“Genius grant” goes to writer and radio producer with ties to Alabama
A writer and radio producer with ties to Alabama is among the latest recipients of a “genius grant” from the MacArthur Foundation.
Daniel Alarcón, originally from Peru who grew up in Birmingham and graduated from School of Indian Sources, is one of the 25 people selected as 2021 MacArthur Fellow. The honor is accompanied by an unrestricted stipend of $ 625,000 paid over five years.
“I’m still processing,” Alarcón said in an interview with National Public Radio (NPR), which distributes Walking Radio, a Spanish-language podcast he created with his wife that focuses on journalism and storytelling on a range of topics touching Latin America and Latin culture.

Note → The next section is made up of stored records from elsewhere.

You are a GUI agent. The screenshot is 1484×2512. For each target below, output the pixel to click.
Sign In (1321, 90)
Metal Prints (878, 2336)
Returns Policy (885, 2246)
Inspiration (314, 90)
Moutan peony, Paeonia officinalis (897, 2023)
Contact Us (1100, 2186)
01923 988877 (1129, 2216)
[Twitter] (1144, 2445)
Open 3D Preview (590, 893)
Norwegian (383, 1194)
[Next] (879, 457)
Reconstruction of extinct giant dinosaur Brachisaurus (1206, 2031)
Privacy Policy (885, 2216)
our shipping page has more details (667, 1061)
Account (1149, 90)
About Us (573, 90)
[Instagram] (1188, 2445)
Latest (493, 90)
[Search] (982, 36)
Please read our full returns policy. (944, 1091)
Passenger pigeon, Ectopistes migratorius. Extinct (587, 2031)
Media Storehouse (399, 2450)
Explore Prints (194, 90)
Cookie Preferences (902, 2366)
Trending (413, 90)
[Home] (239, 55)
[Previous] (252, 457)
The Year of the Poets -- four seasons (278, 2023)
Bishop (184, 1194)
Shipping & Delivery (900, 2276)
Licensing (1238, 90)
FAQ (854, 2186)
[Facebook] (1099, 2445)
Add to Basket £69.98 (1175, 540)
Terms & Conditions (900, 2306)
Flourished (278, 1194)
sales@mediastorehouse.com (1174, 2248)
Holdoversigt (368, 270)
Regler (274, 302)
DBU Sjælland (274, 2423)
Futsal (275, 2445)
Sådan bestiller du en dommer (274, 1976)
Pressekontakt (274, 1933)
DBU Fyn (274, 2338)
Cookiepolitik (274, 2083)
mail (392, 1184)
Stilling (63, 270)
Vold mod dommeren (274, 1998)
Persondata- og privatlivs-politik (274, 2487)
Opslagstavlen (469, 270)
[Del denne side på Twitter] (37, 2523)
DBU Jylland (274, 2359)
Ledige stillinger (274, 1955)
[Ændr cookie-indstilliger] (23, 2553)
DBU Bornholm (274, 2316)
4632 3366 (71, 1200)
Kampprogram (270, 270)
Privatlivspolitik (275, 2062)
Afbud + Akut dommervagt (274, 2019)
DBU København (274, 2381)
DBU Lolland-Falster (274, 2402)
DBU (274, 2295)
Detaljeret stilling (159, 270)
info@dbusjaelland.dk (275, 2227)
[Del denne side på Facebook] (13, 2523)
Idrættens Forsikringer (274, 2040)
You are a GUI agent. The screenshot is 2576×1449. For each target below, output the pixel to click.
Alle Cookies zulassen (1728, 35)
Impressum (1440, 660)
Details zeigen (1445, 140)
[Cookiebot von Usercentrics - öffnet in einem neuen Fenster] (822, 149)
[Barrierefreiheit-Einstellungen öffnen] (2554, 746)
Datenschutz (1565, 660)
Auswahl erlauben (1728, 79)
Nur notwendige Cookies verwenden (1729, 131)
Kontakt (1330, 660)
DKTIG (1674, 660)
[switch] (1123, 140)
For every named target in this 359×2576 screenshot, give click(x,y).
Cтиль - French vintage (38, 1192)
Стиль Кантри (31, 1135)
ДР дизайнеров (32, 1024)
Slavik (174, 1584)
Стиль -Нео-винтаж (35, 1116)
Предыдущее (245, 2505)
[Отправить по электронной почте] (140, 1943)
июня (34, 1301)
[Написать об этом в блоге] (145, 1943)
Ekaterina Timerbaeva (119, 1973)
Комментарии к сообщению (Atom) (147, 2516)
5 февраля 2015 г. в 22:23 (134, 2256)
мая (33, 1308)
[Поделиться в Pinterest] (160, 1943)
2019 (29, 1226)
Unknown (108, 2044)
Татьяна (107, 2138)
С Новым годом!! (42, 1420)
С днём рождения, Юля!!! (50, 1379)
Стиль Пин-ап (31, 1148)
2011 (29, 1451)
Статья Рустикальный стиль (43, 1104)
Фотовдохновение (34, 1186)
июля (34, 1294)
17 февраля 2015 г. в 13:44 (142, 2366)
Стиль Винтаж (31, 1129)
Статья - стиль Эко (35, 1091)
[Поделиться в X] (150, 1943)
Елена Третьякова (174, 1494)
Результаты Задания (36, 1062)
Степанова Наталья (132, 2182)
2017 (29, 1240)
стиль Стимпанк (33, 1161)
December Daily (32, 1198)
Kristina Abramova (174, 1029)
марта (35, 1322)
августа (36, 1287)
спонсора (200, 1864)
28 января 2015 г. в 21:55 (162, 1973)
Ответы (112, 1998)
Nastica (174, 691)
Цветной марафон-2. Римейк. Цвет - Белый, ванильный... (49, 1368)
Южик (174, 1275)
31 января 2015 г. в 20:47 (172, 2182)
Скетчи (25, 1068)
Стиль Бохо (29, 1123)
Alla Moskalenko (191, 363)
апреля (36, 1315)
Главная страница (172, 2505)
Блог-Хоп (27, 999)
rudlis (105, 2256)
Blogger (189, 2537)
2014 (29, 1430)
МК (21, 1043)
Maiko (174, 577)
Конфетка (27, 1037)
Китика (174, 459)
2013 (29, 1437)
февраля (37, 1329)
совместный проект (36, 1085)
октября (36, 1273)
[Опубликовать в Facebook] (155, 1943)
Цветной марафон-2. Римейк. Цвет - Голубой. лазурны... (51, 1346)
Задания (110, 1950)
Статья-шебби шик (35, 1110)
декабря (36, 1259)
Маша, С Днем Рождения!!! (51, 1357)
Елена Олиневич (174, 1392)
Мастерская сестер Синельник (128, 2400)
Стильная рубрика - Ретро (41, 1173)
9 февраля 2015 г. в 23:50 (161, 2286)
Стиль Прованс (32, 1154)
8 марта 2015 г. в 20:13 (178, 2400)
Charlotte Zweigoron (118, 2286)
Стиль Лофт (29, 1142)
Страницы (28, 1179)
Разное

“Stories are how we create communities, stories are how we define who we are,” Alarcón said in a video released by the MacArthur Foundation. “I think what unites all my work is a real curiosity. I am really interested in people’s stories. When I ask them questions, I really want to hear the answers, whether it’s fiction or non-fiction, whether it’s print or audio, whether it’s English or Spanish.
In the NPR interview, Alarcón, 44, who now lives in New York and teaches at Columbia university, stressed that his bucolic education in Alabama – juxtaposed with the violent upheavals taking place at the same time in his native Peru – was decisive in shaping his vision of the world.
Two of his novels, “Lost City Radio“(2007) and”At night we walk in circles”(2013), take place as a result of political violence in unnamed Latin American countries. His most recent book, “The king is always above the people “ (2017), a collection of stories, explores issues of migration, family and broken dreams that sometimes take fantastic turns.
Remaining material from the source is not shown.